* PROVIDED INFORMATION
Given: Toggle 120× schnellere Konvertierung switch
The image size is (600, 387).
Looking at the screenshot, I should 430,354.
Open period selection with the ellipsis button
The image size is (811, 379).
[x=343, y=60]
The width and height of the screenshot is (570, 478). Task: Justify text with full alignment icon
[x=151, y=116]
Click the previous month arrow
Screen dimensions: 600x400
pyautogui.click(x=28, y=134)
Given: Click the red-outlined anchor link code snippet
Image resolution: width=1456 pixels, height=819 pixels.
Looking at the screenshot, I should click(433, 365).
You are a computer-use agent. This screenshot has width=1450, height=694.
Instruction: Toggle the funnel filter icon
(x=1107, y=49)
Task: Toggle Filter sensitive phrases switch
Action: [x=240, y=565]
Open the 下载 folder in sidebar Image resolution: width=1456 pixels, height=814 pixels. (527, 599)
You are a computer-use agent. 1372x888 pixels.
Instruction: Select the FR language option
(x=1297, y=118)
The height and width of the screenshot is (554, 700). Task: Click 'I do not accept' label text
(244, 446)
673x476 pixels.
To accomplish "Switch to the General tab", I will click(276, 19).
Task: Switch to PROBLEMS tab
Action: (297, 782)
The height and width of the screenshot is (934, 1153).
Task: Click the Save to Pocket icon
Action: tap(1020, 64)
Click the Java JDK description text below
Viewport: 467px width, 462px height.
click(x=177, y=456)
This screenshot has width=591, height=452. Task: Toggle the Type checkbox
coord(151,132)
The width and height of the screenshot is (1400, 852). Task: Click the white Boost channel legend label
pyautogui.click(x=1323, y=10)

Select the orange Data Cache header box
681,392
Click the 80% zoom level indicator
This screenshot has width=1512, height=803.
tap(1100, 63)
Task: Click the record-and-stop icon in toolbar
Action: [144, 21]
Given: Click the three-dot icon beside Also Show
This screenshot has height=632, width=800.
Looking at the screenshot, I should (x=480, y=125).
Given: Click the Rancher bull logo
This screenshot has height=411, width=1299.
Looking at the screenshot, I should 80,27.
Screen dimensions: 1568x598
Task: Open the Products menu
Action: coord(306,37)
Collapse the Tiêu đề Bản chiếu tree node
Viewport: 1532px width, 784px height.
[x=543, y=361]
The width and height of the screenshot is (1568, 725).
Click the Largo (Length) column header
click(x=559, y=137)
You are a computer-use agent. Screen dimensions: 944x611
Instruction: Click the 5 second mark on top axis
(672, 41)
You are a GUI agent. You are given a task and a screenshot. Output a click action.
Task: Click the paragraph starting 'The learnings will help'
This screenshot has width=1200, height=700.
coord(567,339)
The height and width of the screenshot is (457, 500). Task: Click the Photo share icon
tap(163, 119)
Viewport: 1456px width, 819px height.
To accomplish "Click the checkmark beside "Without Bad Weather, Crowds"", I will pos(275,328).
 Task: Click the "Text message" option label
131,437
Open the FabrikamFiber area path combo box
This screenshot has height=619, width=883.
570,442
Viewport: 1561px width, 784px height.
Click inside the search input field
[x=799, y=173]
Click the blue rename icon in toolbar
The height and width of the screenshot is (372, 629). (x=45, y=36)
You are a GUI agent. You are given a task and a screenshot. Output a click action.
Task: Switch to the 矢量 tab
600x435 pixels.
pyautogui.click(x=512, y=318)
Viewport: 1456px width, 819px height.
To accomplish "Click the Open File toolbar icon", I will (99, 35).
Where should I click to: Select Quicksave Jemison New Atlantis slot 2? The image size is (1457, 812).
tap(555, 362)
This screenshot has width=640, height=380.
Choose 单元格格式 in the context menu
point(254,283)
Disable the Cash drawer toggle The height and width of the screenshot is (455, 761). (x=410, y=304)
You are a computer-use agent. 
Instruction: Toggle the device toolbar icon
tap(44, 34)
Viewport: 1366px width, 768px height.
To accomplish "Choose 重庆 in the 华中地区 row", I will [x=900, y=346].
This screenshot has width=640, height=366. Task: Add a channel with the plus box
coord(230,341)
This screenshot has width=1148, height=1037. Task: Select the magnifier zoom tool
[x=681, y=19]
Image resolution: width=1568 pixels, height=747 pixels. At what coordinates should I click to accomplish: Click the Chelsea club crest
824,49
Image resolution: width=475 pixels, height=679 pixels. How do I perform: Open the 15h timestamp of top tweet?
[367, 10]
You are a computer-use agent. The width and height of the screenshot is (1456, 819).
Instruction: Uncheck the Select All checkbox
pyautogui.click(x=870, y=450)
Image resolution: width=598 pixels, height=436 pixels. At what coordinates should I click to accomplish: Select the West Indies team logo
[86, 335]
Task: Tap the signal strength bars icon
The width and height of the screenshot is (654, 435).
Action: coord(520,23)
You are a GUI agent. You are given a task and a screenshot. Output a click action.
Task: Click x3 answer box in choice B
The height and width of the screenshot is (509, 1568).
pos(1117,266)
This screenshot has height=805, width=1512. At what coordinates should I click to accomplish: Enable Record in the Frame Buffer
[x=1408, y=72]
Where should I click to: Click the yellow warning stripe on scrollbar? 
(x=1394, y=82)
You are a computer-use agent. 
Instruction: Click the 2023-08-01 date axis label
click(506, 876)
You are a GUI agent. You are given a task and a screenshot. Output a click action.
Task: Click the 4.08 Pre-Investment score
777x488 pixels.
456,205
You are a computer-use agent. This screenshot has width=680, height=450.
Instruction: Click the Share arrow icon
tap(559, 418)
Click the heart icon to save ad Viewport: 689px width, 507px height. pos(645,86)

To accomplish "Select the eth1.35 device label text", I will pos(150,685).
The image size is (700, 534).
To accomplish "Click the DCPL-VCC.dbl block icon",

* SHORT PROBLEM
Switch "Instruction" to "Command" everywhere in the lines above and leave all else unchanged.

* COMPLETED TASK
Given: Toggle 120× schnellere Konvertierung switch
The image size is (600, 387).
Looking at the screenshot, I should 430,354.
Open period selection with the ellipsis button
The image size is (811, 379).
[x=343, y=60]
The width and height of the screenshot is (570, 478). Task: Justify text with full alignment icon
[x=151, y=116]
Click the previous month arrow
Screen dimensions: 600x400
pyautogui.click(x=28, y=134)
Given: Click the red-outlined anchor link code snippet
Image resolution: width=1456 pixels, height=819 pixels.
Looking at the screenshot, I should click(433, 365).
You are a computer-use agent. This screenshot has width=1450, height=694.
Command: Toggle the funnel filter icon
(x=1107, y=49)
Task: Toggle Filter sensitive phrases switch
Action: [x=240, y=565]
Open the 下载 folder in sidebar Image resolution: width=1456 pixels, height=814 pixels. (527, 599)
You are a computer-use agent. 1372x888 pixels.
Command: Select the FR language option
(x=1297, y=118)
The height and width of the screenshot is (554, 700). Task: Click 'I do not accept' label text
(244, 446)
673x476 pixels.
To accomplish "Switch to the General tab", I will click(276, 19).
Task: Switch to PROBLEMS tab
Action: (297, 782)
The height and width of the screenshot is (934, 1153).
Task: Click the Save to Pocket icon
Action: tap(1020, 64)
Click the Java JDK description text below
Viewport: 467px width, 462px height.
click(x=177, y=456)
This screenshot has width=591, height=452. Task: Toggle the Type checkbox
coord(151,132)
The width and height of the screenshot is (1400, 852). Task: Click the white Boost channel legend label
pyautogui.click(x=1323, y=10)

Select the orange Data Cache header box
681,392
Click the 80% zoom level indicator
This screenshot has width=1512, height=803.
tap(1100, 63)
Task: Click the record-and-stop icon in toolbar
Action: [144, 21]
Given: Click the three-dot icon beside Also Show
This screenshot has height=632, width=800.
Looking at the screenshot, I should (x=480, y=125).
Given: Click the Rancher bull logo
This screenshot has height=411, width=1299.
Looking at the screenshot, I should 80,27.
Screen dimensions: 1568x598
Task: Open the Products menu
Action: coord(306,37)
Collapse the Tiêu đề Bản chiếu tree node
Viewport: 1532px width, 784px height.
[x=543, y=361]
The width and height of the screenshot is (1568, 725).
Click the Largo (Length) column header
click(x=559, y=137)
You are a computer-use agent. Screen dimensions: 944x611
Command: Click the 5 second mark on top axis
(672, 41)
You are a GUI agent. You are given a task and a screenshot. Output a click action.
Task: Click the paragraph starting 'The learnings will help'
This screenshot has width=1200, height=700.
coord(567,339)
The height and width of the screenshot is (457, 500). Task: Click the Photo share icon
tap(163, 119)
Viewport: 1456px width, 819px height.
To accomplish "Click the checkmark beside "Without Bad Weather, Crowds"", I will pos(275,328).
 Task: Click the "Text message" option label
131,437
Open the FabrikamFiber area path combo box
This screenshot has height=619, width=883.
570,442
Viewport: 1561px width, 784px height.
Click inside the search input field
[x=799, y=173]
Click the blue rename icon in toolbar
The height and width of the screenshot is (372, 629). (x=45, y=36)
You are a GUI agent. You are given a task and a screenshot. Output a click action.
Task: Switch to the 矢量 tab
600x435 pixels.
pyautogui.click(x=512, y=318)
Viewport: 1456px width, 819px height.
To accomplish "Click the Open File toolbar icon", I will (99, 35).
Where should I click to: Select Quicksave Jemison New Atlantis slot 2? The image size is (1457, 812).
tap(555, 362)
This screenshot has width=640, height=380.
Choose 单元格格式 in the context menu
point(254,283)
Disable the Cash drawer toggle The height and width of the screenshot is (455, 761). (x=410, y=304)
You are a computer-use agent. 
Command: Toggle the device toolbar icon
tap(44, 34)
Viewport: 1366px width, 768px height.
To accomplish "Choose 重庆 in the 华中地区 row", I will [x=900, y=346].
This screenshot has width=640, height=366. Task: Add a channel with the plus box
coord(230,341)
This screenshot has width=1148, height=1037. Task: Select the magnifier zoom tool
[x=681, y=19]
Image resolution: width=1568 pixels, height=747 pixels. At what coordinates should I click to accomplish: Click the Chelsea club crest
824,49
Image resolution: width=475 pixels, height=679 pixels. How do I perform: Open the 15h timestamp of top tweet?
[367, 10]
You are a computer-use agent. The width and height of the screenshot is (1456, 819).
Command: Uncheck the Select All checkbox
pyautogui.click(x=870, y=450)
Image resolution: width=598 pixels, height=436 pixels. At what coordinates should I click to accomplish: Select the West Indies team logo
[86, 335]
Task: Tap the signal strength bars icon
The width and height of the screenshot is (654, 435).
Action: coord(520,23)
You are a GUI agent. You are given a task and a screenshot. Output a click action.
Task: Click x3 answer box in choice B
The height and width of the screenshot is (509, 1568).
pos(1117,266)
This screenshot has height=805, width=1512. At what coordinates should I click to accomplish: Enable Record in the Frame Buffer
[x=1408, y=72]
Where should I click to: Click the yellow warning stripe on scrollbar? 
(x=1394, y=82)
You are a computer-use agent. 
Command: Click the 2023-08-01 date axis label
click(506, 876)
You are a GUI agent. You are given a task and a screenshot. Output a click action.
Task: Click the 4.08 Pre-Investment score
777x488 pixels.
456,205
You are a computer-use agent. This screenshot has width=680, height=450.
Command: Click the Share arrow icon
tap(559, 418)
Click the heart icon to save ad Viewport: 689px width, 507px height. pos(645,86)

To accomplish "Select the eth1.35 device label text", I will pos(150,685).
The image size is (700, 534).
To accomplish "Click the DCPL-VCC.dbl block icon",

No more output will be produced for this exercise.